アンダーグラウンド
ラブホに誘われたい女の遠回しな文句「バッティングセンターへ行きたいんだけど」で驚きの展開に!  【連載】どんな女がやってくる?
2016.8.21

 出会い系のピュア掲示板には「買い物」「映画」「食事」など女からのデートの誘いも多くあります。

 ほとんどは男に著らせて用事が済んだら即バイバイという都合の良いデートなのでありますが、その中で平日の昼間に異彩を放っていた書き込みが一つありました。

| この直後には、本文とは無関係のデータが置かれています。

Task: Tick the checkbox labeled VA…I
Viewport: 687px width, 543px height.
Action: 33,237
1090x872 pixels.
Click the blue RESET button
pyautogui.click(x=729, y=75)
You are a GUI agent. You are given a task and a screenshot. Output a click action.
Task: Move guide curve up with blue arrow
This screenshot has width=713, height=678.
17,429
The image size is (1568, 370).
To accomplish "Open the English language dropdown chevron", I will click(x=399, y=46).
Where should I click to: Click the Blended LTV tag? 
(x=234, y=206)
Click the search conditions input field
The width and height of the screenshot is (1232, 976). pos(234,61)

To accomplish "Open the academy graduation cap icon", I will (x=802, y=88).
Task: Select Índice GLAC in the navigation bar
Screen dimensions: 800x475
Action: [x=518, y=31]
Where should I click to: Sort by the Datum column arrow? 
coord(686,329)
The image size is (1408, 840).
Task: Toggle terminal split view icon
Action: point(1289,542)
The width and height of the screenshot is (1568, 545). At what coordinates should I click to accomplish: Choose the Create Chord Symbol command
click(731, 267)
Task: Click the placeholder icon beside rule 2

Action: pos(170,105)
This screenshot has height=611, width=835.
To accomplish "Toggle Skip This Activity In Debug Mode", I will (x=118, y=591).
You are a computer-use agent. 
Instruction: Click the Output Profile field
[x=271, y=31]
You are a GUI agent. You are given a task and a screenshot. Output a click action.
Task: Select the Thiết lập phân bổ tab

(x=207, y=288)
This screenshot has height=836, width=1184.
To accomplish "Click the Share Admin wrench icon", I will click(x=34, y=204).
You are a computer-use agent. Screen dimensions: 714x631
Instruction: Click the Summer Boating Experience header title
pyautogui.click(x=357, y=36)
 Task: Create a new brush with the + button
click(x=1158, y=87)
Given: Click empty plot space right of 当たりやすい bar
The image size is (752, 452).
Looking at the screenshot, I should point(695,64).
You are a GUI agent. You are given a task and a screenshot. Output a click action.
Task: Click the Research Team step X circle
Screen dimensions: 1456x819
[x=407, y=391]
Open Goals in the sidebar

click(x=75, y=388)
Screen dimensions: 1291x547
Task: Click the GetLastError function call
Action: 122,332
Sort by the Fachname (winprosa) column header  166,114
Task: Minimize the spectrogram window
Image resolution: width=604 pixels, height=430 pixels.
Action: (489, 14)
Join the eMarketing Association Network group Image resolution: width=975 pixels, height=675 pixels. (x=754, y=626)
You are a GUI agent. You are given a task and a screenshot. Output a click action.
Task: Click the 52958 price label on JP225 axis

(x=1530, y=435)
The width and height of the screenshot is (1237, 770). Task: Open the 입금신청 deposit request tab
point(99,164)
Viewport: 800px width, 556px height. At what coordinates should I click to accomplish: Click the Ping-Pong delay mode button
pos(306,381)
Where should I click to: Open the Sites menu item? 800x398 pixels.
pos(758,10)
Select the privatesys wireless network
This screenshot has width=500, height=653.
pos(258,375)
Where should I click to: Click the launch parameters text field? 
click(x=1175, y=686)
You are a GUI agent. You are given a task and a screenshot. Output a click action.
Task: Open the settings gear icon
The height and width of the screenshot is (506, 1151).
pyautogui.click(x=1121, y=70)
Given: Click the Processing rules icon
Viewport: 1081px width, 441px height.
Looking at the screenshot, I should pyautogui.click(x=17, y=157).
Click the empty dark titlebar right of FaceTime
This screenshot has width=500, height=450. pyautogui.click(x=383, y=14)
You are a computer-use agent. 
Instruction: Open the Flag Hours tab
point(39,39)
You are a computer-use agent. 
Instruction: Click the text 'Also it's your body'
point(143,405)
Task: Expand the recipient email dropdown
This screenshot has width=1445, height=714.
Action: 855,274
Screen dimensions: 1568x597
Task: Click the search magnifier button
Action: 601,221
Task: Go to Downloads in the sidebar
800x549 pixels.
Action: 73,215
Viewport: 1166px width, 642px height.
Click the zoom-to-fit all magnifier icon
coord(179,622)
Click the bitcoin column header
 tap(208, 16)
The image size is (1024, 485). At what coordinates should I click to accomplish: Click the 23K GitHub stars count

『新宿のバッティングセンターに一緒に行ってくれる人いませんか?』

 一見すると帝京高校野球部員の書き込みかと思いますが、これがなんと21歳女子のものなのです。果たしてそんな若い女子が平日の昼間からバッティングセンターに行く相手を募集するでしょうか。

 そうです、これは遠回しにラブホに誘ってもらいたがっているのです。新宿のバッティングセンターと言えばご存知の通り、歌舞伎町コマ劇裏のラブホが乱立する一帯に存在します。

 つまり、これはラブホに行きたいという気持ちを持ちつつも恥ずかしくて言えない乙女の精一杯のシグナルと捉えるのが正解なのです。

無題

 早速アポを取り西武新宿駅で待ち合わせたところ、そこに現れたのはマイ金属バットを担いだ長与千種によく似た女性でありました。

 わざわざマイ金属バットを持参するとは随分なカムフラージュです。相当な恥ずかしがり屋なのでしょう。見た目は残念でしたが据え膳食わぬは男の恥、軽く挨拶を交わしラブホ街へ向かいます。歩きながら「よく募集してるの?」と聞くと長与は「チームの練習が今日休みなんで」と奇妙なことを口走りました。

「こういう時に少しでもバット振ってスタメンに追いつかないと」

 雲行きが怪しくなりつつラブホ街に突入するも、長与は迷うことなくバッティングセンターへIN。さらに革製の手袋まではめて本格的な野球スタイルに変身しました。

「300円っす」

無題2

 言われるままにマシンにコインを投入すると、豪快なスイングで110キロの球をセンター返ししだしました。俺も付き合いで80キロの球を打ったのですが「脇しめて」とか「最後までボール見て」とかアドバイスされる始末です。
 最後の手段として「ホテルでマッサージでもしようか」と言ってみるも「自分そんなヤワじゃないんで」とさらに80球ほど弾丸ライナーを飛ばし、その後ランニングで駅方向へと消えていきました。